** Requirements **
Convert the lines below into a Markdown table with two columns, "No." and "Line", skipping any blank lines. Omit the pictures from your table.

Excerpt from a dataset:
***
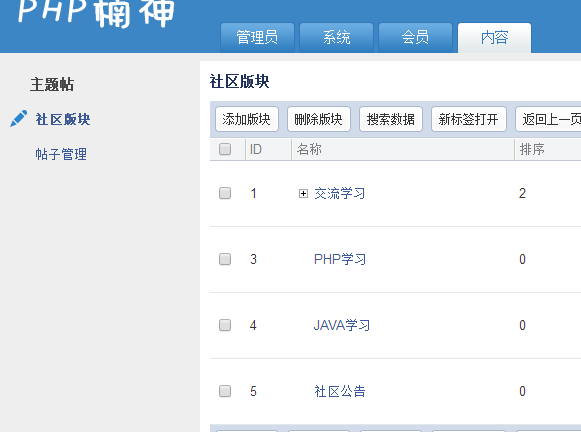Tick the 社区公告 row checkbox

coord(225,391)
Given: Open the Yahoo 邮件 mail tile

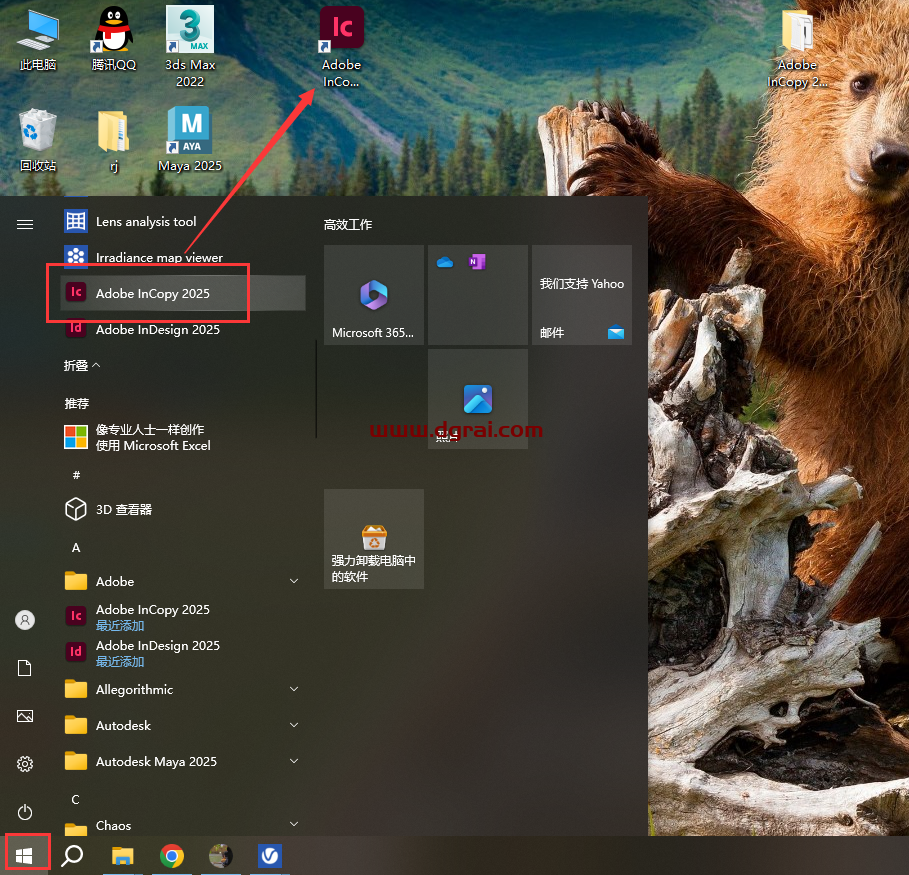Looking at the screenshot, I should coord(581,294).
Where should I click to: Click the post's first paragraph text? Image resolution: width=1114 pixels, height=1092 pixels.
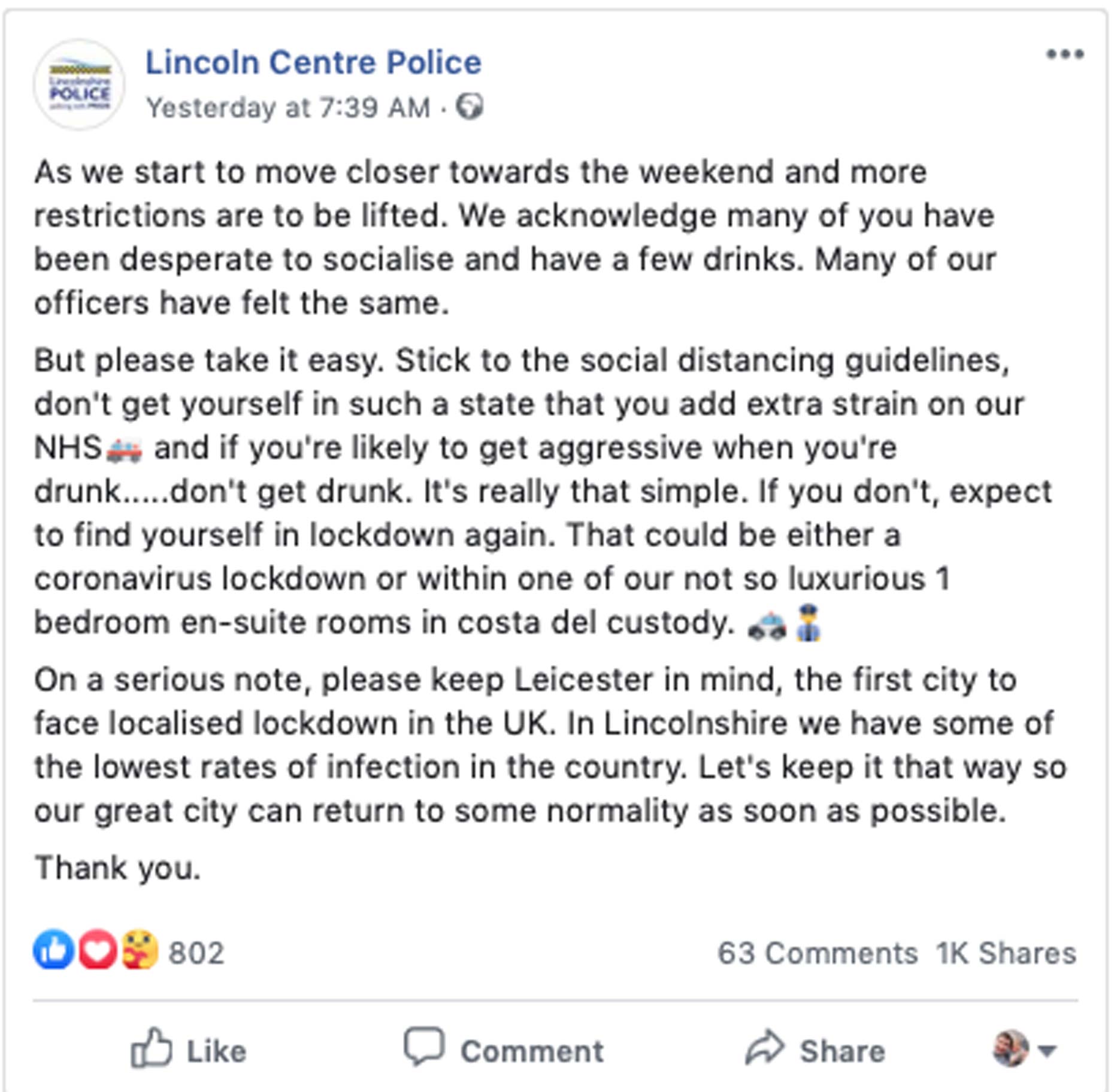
***
** The solution **
| No. | Line |
|---|---|
| 1 | Tick the 社区公告 row checkbox |
| 2 | coord(225,391) |
| 3 | Given: Open the Yahoo 邮件 mail tile |
| 4 | Looking at the screenshot, I should coord(581,294). |
| 5 | Where should I click to: Click the post's first paragraph text? Image resolution: width=1114 pixels, height=1092 pixels. |